*Perception Is Not Reality*
**By Ted Hicks**
***Vendors are type-cast. It’s human nature to categorize things that may or may not be grounded in reality. Often we get a glimpse of something or pick up a piece of information from a magazine or newspaper article, and that’s what sticks in our minds. Using that information, we compartmentalize and put our vendors into specific niches. But what we perceive to be true isn’t always the case. In this market you have to look beyond the perception to get what works best for you.
****For example, many industry professionals still view Calyx as just a broker solution, but that is not the case. Although our initial solution served brokers extremely well over the years, we now work with almost 4,000 mortgage banking accounts and 2,500 financial institutions, including credit unions, community banks, and S&L’s. Our fastest growing clientele now comes from mortgage banks, and they, as well as the banks and credit unions, have more complex needs that we at Calyx strive to meet.
****Financial institutions are highly concerned with security; they want and require strict compliance. These entities are not as concerned with workflow—but they are concerned about having centralized data, and ensuring absolute control over its privacy to comply with the Gramm-Leach-Bliley Act . Ultimately, these financial institutions want a tool that does not control their data—they want to host their own data and control their compliance to federal regulations.
****On the other hand, mortgage bankers are more focused on flexibility. They want to take their business practices and get a system that conforms to their process. A lot of systems require that users change their business process, but that’s not really what the mortgage banker wants to do. The key is configurability. An LOS should not make business decisions, but they should facilitate the business decisions made by lending management. Mortgage Bankers require a robust business rules engine to support—not dictate— their business processes.
****The point I’m making is that financial institutions and mortgage bankers, with their need to adhere to strict compliance rules and their desire for flexibility, do not actually need separate systems to accomplish both things. Too often vendors are classified as one or the other when in fact the best vendors have a system that can work for many different constituencies. That is the difference between perception and reality.

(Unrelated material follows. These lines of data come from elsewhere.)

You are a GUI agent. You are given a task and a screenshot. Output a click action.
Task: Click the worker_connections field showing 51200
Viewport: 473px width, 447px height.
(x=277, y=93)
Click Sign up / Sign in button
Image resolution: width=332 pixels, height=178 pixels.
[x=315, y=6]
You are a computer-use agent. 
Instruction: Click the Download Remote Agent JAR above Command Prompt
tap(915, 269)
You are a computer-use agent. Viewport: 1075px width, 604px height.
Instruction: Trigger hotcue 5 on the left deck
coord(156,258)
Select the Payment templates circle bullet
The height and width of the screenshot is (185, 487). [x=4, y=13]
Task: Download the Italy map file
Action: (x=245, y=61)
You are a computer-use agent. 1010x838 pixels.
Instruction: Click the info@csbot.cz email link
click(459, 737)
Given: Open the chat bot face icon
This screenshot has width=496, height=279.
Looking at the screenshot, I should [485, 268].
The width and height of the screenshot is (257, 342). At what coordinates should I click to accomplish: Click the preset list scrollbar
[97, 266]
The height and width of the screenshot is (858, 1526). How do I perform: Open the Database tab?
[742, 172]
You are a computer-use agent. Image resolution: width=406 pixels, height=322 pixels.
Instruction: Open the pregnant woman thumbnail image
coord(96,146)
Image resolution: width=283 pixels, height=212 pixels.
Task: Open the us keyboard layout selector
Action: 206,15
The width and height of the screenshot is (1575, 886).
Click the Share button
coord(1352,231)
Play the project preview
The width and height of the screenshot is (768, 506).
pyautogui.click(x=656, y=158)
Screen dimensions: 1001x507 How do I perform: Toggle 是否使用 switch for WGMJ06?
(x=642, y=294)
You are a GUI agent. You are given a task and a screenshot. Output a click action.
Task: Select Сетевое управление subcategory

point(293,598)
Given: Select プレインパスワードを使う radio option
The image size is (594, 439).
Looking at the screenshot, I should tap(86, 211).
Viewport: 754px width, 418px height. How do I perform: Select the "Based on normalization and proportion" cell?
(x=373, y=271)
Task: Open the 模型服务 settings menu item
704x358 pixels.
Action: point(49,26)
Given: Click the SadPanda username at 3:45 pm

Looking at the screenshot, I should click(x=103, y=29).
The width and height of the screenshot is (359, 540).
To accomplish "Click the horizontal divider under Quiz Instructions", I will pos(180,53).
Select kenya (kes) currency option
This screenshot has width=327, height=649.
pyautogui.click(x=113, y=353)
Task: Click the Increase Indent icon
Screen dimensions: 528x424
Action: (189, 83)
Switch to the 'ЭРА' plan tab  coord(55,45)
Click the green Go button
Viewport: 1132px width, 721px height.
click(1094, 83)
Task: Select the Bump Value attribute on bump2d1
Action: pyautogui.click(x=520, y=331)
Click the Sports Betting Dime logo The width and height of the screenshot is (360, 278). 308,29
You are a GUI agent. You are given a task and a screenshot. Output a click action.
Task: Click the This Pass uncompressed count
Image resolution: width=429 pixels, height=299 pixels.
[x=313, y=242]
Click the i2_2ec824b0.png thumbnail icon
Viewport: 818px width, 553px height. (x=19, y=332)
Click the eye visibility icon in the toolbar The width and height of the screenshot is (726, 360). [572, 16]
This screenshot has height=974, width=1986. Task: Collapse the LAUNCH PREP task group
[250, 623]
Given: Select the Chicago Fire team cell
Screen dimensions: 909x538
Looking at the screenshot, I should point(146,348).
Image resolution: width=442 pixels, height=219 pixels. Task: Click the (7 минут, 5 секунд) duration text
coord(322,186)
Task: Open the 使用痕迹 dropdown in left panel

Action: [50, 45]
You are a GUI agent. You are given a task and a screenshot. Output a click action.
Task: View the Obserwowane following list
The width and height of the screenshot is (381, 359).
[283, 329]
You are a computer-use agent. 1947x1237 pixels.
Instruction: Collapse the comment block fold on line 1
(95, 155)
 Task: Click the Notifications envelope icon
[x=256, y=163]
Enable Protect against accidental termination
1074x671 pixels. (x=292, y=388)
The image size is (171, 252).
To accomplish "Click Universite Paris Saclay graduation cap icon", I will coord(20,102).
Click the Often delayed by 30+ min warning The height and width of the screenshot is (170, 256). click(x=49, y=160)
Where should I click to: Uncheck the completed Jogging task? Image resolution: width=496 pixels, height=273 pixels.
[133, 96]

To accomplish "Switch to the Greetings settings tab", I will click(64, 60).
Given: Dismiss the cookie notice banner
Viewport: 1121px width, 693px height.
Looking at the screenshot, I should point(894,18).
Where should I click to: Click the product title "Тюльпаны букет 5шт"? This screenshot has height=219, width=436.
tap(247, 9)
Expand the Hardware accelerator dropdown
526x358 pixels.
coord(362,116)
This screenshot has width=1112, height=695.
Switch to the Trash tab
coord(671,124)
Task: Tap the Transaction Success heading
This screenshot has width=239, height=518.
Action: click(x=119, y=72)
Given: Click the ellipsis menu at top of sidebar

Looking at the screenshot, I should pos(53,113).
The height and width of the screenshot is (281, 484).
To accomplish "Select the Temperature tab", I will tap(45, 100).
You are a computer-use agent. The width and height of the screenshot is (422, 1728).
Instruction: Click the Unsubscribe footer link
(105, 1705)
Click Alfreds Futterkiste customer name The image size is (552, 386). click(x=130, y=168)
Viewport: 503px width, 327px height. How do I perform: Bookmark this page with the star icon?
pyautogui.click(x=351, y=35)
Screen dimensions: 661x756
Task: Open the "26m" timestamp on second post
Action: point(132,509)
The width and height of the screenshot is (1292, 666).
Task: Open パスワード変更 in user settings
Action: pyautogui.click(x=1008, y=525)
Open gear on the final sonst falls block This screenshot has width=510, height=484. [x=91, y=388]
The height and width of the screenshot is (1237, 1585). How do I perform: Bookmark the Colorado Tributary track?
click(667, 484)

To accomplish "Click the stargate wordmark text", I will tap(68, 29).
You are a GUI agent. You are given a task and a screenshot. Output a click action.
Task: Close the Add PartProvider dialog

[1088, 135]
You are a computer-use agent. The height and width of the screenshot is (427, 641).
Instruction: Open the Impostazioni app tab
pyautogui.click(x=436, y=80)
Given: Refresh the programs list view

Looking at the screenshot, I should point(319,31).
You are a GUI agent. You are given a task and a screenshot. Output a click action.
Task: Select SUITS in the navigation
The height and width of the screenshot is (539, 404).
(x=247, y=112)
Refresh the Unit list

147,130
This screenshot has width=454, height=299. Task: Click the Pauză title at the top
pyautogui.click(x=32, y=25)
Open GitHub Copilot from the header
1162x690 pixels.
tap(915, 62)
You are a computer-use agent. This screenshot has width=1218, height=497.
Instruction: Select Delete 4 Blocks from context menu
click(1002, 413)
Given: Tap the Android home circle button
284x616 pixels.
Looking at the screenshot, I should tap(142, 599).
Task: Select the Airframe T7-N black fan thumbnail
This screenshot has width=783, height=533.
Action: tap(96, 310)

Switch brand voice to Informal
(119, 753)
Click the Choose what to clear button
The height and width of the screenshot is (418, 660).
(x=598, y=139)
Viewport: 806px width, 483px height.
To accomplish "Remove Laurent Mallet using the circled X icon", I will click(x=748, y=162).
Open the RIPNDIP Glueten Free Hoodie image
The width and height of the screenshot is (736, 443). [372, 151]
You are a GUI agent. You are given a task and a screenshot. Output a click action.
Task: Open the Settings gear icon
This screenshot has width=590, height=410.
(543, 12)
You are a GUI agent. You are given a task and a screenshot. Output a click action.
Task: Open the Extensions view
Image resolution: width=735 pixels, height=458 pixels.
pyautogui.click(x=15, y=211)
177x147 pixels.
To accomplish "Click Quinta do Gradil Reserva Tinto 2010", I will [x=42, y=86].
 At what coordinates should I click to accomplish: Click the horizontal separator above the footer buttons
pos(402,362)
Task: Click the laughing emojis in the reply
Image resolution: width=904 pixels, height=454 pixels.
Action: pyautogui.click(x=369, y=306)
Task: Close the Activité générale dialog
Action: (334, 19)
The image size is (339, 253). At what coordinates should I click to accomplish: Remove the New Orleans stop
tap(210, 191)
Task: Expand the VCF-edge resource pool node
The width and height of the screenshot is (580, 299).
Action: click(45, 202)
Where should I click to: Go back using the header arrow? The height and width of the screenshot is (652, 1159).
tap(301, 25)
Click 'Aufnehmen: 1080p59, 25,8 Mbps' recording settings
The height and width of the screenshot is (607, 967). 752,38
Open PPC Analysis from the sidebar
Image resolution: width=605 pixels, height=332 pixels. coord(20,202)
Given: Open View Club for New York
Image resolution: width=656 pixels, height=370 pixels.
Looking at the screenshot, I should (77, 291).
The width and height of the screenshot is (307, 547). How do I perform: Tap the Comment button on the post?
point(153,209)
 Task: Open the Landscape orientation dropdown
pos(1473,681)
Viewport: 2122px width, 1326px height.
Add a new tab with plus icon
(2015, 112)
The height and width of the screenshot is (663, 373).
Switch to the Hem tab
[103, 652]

****So, what sound advice can I give these different entities when looking for new technology? I would recommend them to push past preconceived notions and really scrutinize the vendors out there in the market today. And in doing so, don’t limit yourself to just talking with the vendors that you think do what you want, but rather talk with the vendors that can do what you want them to do, and much, much more. Reality can be much more efficient and profitable if you just get to it.